Mas foi em setembro que a Jacindamania começou para valer. O Partido Trabalhista recebeu 500.000 dólares neozelandeses (1,1 milhão de reais) em doações em apenas uma semana. Cerca de 3.500 voluntários se ofereceram para fazer campanha para ela. Sua posição favorável à legalização da maconha, sua promessa sanderiana de três anos de universidade grátis para cada neozelandês e suas habilidades como DJ vieram a calhar para ampliar a base juvenil do seu eleitorado. Quando seu oponente disse num debate que “agora que a poeira de estrelas [“stardust”, em inglês] assentou, começamos a ver a fragilidade das suas propostas”, seus seguidores reagiram criando um alter egopara a candidata: Jacinda Stardust, representada em cartazes e memes com o raio de Ziggy Stardust, personagem criado pelo músico David Bowie, pintado no rosto. Foram estampadas camisetas com os dizeres “Emmanuel & Justin & Angela & Bernie & Jacinda”, com a clássica fonte Helvética e aquele desenho tão viral quanto versátil que se adapta tanto para os nomes dos Beatles quanto para personagens mortos de Game of Thrones.
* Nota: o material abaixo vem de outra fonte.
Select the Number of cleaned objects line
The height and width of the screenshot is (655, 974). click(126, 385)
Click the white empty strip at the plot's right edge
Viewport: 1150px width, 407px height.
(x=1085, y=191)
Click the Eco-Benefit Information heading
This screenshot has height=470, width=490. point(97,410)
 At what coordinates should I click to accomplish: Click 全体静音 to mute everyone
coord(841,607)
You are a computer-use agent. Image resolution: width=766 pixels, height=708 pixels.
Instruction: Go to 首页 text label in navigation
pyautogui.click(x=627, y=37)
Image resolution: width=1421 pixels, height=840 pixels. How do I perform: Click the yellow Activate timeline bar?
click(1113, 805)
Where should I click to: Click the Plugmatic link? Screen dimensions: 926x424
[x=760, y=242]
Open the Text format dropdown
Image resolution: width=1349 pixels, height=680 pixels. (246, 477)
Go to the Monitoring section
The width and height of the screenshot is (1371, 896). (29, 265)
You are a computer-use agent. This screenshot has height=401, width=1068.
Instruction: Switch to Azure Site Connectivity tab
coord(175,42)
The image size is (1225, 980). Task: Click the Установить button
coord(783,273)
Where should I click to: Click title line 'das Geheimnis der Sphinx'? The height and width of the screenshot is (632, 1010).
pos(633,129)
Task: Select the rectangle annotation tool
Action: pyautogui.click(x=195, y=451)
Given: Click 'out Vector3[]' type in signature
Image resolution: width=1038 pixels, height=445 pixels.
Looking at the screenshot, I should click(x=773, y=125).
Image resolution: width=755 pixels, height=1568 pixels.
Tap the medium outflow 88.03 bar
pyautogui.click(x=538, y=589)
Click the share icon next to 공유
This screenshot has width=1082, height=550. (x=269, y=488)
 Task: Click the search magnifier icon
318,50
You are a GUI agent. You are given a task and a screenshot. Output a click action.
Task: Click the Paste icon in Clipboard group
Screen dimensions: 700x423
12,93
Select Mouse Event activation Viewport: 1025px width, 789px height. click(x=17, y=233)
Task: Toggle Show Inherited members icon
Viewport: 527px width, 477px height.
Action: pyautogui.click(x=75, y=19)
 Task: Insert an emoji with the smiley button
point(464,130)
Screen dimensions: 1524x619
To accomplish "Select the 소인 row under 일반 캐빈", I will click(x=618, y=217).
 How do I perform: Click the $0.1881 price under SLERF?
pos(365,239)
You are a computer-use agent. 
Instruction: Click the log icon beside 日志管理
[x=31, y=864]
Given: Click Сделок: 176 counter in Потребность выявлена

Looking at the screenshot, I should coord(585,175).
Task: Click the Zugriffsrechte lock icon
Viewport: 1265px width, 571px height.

Aliás, a inclusão de Angela Merkel nesse quinteto de líderes não deixa de ser intrigante.
Ardern explorou sua facilidade de comunicação com esse eleitorado/fã-clube, subitamente fascinado com o trabalhismo. Numa transmissão ao vivo no Facebook com o site Newshub, deleitou-se com as perguntas sobre Taylor Swift(gosta mais dela do que de Katy Perry, por ser amiga da estrela local Lorde, e está a favor da criticada Love What You Made Me Do), sobre o que prefere cantar nos karaokês (Aerosmith) e sobre qual é a melhor barrinha de cereais, mas passou por cima de questões relativas à crise dos rohingyas em Mianmar e o terrorismo islâmico. No dia da eleição, deixou-se fotografar com calça de moletom e camisa xadrez, pintando a cerca da sua casa, num gesto que parece tirado do Manual de Oportunidades Fotográficas de Justin Trudeau.
Agora que conseguiu formar um Governo com o Partido Verde e os nacionalistas do Nova Zelândia Primeiro, vem a parte difícil, a de contentar sócios tão díspares. O NZP propõe autorizar a entrada de apenas 10.000 imigrantes por ano e reduzir os impostos, ao passo que o seu próprio Partido Trabalhista recorda que o país se formou graças às migrações e busca fomentar a moradia social – além de conciliar o exercício do poder com a Jacindaforia, algo que não foi fácil para Trudeau e Macron.